True Or not: Compact iff every continuous function is bounded [duplicate]

Let $X = [0,\omega_1)$. Then $X$ is non-compact as the $[0,\alpha)$, $\alpha < \omega_1$ form an open cover without even a countable subcover.

On the other hand, let $f \colon X \to \mathbb R$ continuous. Suppose $f%$ were unbounded. Then there is a sequence $\alpha_n < \omega_1$ such that $f(\alpha_n) \ge n$. As $[0,\alpha]$ is compact for $\alpha < \omega_1$ and $f$ is continuous, $f([0,\alpha])$ is bounded. So we may arrange that $\alpha_{n+1} > \alpha_n$ for $n < \omega$. Let $\alpha^* = \sup_n \alpha_n$. By continuity $f(\alpha^*) = \lim_n f(\alpha_n)$. But $f(\alpha_n) \ge n$ for each $n$. Contradiction, hence $f$ is bounded.

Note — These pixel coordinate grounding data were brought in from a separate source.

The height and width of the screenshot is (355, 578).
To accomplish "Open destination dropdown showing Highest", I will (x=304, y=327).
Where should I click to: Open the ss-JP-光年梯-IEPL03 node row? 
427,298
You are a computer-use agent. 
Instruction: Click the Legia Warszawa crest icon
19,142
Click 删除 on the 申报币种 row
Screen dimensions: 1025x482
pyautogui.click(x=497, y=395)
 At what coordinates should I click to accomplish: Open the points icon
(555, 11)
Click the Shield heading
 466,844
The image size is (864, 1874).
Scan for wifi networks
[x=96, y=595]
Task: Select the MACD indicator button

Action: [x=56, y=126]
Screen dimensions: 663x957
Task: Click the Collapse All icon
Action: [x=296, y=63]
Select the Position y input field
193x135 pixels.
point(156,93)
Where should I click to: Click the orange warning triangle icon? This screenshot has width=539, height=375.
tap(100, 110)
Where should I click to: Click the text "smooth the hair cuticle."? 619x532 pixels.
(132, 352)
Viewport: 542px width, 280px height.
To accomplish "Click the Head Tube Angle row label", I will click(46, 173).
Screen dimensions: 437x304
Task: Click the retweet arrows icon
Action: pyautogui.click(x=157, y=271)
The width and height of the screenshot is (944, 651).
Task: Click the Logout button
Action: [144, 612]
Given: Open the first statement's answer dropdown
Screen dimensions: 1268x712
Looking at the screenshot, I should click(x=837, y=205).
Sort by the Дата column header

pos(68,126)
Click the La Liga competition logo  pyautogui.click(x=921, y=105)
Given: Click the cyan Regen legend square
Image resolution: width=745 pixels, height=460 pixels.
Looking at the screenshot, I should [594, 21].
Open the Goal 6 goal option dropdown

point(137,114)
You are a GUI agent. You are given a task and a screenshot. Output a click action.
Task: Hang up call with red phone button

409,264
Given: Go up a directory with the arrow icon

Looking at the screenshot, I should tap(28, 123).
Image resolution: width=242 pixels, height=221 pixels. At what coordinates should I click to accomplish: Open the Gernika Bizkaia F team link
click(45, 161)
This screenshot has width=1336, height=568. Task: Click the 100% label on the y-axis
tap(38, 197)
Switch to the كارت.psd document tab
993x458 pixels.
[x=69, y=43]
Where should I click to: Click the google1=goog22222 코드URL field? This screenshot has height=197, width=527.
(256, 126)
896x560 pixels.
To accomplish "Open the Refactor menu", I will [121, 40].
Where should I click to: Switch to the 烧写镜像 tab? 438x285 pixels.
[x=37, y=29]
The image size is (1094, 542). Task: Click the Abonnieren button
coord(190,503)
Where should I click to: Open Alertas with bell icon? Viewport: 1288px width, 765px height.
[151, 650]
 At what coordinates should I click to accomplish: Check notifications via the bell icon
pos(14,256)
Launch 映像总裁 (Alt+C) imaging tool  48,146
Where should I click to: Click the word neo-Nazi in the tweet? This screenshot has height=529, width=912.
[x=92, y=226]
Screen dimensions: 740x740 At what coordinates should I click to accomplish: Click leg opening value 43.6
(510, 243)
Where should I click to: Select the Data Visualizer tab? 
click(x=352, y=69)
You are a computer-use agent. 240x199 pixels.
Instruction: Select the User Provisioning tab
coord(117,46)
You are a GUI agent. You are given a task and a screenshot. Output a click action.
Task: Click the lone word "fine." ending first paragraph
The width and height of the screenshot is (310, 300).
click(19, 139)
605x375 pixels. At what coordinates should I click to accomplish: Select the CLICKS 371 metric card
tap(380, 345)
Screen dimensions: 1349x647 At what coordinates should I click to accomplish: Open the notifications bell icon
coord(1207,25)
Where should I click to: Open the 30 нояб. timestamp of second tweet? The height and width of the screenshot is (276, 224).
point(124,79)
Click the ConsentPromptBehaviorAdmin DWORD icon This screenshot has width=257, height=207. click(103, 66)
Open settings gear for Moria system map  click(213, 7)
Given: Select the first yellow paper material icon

To complement Martini's answer, one may add that if the space $X$ is $metrizable$, then the answer is "yes".

Indeed, assume that $X$ is metrizable and not compact. Then one can find a sequence $(x_n)_{n\in\mathbb N}\subset X$ with $x_n\neq x_m$ if $n\neq m$, such that the set $C=\{ x_n;\; n\in\mathbb N\}$ is discrete in the topology induced by $X$. Then the function $f_0=C\to\mathbb R$ defined by $f_0(x_n)=n$ is continuous and unbounded. Moreover, $C$ is closed in $X$, so by Tietze's extension theorem $f_0$ can be extended to a continuous (and unbounded!) function $f:X\to\mathbb R$.

Apologies: I did not notice that Davide Giraudo gave the same answer in a comment above.